WHAT TO WORK ON ▸ Your job with the data below is to output exactly the lines from the one holding "Viewport: 1366px width, 768px height." down to the one holding "You are a computer-use agent. The height", both included, and no others.

Source data
Content starts

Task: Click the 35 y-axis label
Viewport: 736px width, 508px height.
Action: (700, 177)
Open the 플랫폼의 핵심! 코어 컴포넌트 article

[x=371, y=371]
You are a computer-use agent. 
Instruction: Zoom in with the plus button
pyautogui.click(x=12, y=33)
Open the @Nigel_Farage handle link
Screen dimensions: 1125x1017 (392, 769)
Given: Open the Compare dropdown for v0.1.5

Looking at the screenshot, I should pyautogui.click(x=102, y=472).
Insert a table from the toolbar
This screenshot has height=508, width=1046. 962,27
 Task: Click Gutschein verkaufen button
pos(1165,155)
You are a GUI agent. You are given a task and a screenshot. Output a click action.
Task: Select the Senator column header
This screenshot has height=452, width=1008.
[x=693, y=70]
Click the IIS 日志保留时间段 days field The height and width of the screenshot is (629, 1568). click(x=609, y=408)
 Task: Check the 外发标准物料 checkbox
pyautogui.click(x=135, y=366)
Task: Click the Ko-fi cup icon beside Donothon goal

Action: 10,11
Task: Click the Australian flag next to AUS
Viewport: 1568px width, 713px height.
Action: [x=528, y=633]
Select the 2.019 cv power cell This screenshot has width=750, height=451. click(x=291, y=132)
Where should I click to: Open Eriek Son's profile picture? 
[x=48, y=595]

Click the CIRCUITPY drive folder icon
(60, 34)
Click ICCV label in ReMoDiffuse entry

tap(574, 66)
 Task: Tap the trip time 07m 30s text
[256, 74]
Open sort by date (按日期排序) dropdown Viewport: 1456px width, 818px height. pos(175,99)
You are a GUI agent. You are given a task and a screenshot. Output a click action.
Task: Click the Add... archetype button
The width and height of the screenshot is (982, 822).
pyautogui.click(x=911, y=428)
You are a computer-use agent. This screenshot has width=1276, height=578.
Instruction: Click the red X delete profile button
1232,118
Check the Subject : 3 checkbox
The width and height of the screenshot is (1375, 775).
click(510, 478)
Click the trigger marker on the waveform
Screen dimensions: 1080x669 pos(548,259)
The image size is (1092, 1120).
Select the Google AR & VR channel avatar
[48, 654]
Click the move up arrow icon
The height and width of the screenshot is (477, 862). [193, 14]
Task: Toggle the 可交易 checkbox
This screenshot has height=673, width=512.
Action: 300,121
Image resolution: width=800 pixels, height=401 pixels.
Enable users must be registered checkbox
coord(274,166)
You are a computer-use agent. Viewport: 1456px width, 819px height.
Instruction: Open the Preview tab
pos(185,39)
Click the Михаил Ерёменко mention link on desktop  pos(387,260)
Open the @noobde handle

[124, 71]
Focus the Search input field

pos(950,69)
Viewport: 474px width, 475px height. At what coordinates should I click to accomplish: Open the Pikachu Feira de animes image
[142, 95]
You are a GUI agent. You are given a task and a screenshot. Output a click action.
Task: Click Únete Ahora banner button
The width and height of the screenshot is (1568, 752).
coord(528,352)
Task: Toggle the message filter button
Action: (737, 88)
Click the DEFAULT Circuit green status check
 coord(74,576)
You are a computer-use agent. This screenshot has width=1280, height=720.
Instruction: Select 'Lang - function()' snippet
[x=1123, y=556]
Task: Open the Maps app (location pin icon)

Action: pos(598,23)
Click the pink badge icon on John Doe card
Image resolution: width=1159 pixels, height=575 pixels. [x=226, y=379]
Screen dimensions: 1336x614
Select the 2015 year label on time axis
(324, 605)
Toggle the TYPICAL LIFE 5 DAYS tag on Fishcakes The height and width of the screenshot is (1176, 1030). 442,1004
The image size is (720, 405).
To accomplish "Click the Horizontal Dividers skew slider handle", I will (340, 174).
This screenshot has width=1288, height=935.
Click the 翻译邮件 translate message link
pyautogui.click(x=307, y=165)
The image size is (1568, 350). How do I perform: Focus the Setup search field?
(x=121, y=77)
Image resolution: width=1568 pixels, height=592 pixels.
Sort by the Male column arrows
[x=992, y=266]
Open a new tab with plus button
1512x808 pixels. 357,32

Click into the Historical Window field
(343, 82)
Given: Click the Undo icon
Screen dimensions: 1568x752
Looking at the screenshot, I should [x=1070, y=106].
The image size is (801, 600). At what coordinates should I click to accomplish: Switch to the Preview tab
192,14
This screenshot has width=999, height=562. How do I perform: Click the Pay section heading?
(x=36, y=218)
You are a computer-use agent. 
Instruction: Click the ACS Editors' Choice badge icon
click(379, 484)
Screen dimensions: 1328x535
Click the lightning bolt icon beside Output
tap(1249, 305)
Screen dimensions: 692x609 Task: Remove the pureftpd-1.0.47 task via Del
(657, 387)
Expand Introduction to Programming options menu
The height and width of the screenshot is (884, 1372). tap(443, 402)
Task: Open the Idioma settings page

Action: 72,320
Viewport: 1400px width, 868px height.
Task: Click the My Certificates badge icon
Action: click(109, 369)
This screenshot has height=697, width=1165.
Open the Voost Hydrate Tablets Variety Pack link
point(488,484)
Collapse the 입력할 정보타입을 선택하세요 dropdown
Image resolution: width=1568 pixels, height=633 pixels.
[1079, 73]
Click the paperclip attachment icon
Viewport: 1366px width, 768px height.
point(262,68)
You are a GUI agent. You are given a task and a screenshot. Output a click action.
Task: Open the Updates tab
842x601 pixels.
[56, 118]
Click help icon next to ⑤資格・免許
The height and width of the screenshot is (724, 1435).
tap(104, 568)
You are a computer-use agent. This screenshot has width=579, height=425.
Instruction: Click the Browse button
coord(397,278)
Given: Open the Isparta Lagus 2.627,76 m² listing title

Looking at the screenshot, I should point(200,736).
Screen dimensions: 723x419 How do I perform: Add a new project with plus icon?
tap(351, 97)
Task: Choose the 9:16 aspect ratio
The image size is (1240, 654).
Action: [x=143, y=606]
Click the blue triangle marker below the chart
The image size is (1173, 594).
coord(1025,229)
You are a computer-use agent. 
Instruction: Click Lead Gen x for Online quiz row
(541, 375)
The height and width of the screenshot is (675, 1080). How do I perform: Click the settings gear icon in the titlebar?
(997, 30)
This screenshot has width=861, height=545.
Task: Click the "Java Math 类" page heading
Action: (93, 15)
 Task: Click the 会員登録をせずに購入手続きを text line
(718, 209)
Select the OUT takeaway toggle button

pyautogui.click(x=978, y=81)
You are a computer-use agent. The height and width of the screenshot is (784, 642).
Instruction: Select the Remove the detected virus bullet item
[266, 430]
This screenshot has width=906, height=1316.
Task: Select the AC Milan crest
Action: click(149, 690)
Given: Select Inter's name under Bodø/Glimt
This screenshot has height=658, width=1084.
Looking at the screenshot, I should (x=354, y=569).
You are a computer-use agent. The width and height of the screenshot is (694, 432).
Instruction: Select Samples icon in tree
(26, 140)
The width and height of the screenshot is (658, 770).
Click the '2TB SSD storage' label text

Content ends

WRITTEN REPLY ▸
Viewport: 1366px width, 768px height.
point(262,68)
You are a GUI agent. You are given a task and a screenshot. Output a click action.
Task: Open the Updates tab
842x601 pixels.
[56, 118]
Click help icon next to ⑤資格・免許
The height and width of the screenshot is (724, 1435).
tap(104, 568)
You are a computer-use agent. This screenshot has width=579, height=425.
Instruction: Click the Browse button
coord(397,278)
Given: Open the Isparta Lagus 2.627,76 m² listing title

Looking at the screenshot, I should point(200,736).
Screen dimensions: 723x419 How do I perform: Add a new project with plus icon?
tap(351, 97)
Task: Choose the 9:16 aspect ratio
The image size is (1240, 654).
Action: [x=143, y=606]
Click the blue triangle marker below the chart
The image size is (1173, 594).
coord(1025,229)
You are a computer-use agent. 
Instruction: Click Lead Gen x for Online quiz row
(541, 375)
The height and width of the screenshot is (675, 1080). How do I perform: Click the settings gear icon in the titlebar?
(997, 30)
This screenshot has width=861, height=545.
Task: Click the "Java Math 类" page heading
Action: (93, 15)
 Task: Click the 会員登録をせずに購入手続きを text line
(718, 209)
Select the OUT takeaway toggle button

pyautogui.click(x=978, y=81)
You are a computer-use agent. The height and width of the screenshot is (784, 642).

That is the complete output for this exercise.